-- START Text section --

Remove all tags from each Treant in collection.

fuzzy(tag, threshold=80, scope='all')

Get a tuple of existing tags that fuzzily match a given one.

Parameters:
  • tags (str or list) – Tag or tags to get fuzzy matches for.
  • threshold (int) – Lowest match score to return. Setting to 0 will return every tag, while setting to 100 will return only exact matches.
  • scope ({'all', 'any'}) – Tags to use. ‘all’ will use only tags found within all Treants in collection, while ‘any’ will use tags found within at least one Treant in collection.
Returns:

matches – Tuple of tags that match.

Return type:

tuple

remove(*tags)

Remove tags from each Treant in collection.

Any number of tags can be given as arguments, and these will be deleted.

Arguments:
tags

Tags to delete.

AggCategories

The class datreant.core.agglimbs.AggCategories is the interface used by Bundles to access their members’ categories.

class datreant.core.agglimbs.AggCategories(collection)

Interface to categories.

add(categorydict=None, **categories)

Add any number of categories to each Treant in collection.

Categories are key-value pairs that serve to differentiate Treants from one another. Sometimes preferable to tags.

-- END Text section --
-- START Data excerpts --

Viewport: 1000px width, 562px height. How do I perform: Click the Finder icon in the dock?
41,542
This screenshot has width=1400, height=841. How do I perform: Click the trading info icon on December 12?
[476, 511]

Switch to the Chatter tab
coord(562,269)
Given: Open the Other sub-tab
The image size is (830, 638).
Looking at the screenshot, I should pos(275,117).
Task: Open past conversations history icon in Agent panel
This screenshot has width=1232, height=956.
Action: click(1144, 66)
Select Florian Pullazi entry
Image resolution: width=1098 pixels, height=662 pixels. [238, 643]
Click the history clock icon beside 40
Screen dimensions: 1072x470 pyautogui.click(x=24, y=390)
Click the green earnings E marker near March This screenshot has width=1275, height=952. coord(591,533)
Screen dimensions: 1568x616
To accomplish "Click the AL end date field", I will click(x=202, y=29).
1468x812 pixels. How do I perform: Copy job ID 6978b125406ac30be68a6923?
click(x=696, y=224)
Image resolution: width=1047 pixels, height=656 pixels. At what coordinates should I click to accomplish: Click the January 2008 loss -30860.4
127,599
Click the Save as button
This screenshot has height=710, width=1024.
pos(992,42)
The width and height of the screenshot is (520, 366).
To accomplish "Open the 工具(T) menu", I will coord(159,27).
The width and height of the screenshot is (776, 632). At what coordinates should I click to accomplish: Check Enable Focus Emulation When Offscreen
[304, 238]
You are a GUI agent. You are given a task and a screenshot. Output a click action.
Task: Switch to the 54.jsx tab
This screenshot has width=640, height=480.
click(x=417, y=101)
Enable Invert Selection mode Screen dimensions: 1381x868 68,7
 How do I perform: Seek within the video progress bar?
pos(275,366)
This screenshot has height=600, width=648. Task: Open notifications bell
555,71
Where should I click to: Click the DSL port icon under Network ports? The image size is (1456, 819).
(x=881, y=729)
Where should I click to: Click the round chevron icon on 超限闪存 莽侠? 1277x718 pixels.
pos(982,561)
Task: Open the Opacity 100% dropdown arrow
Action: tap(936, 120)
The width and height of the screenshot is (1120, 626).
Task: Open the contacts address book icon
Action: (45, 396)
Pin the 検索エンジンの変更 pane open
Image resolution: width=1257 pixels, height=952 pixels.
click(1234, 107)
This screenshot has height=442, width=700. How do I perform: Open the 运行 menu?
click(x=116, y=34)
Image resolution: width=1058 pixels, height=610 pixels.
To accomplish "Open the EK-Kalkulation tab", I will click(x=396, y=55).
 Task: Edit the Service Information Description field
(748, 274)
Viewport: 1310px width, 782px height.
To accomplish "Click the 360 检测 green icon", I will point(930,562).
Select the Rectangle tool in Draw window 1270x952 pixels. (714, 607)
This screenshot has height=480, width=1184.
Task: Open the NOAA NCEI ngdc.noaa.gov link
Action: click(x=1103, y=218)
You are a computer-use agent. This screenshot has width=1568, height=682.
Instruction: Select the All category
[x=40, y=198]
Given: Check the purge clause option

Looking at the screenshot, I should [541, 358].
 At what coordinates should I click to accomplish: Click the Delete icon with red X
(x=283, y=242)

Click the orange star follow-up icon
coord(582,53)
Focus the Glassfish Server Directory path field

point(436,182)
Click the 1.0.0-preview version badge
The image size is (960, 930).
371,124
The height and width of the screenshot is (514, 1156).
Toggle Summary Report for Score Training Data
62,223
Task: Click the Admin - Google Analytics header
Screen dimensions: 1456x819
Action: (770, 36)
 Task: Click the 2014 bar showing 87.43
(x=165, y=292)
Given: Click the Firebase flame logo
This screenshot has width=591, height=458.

-- END Data excerpts --

*Task instructions*: Copy the text from the datreant documentation between "fuzzy(tag, threshold=80, scope='all')" and "one Treant in collection.", inclusive.

*Result*:
fuzzy(tag, threshold=80, scope='all')

Get a tuple of existing tags that fuzzily match a given one.

Parameters:
  • tags (str or list) – Tag or tags to get fuzzy matches for.
  • threshold (int) – Lowest match score to return. Setting to 0 will return every tag, while setting to 100 will return only exact matches.
  • scope ({'all', 'any'}) – Tags to use. ‘all’ will use only tags found within all Treants in collection, while ‘any’ will use tags found within at least one Treant in collection.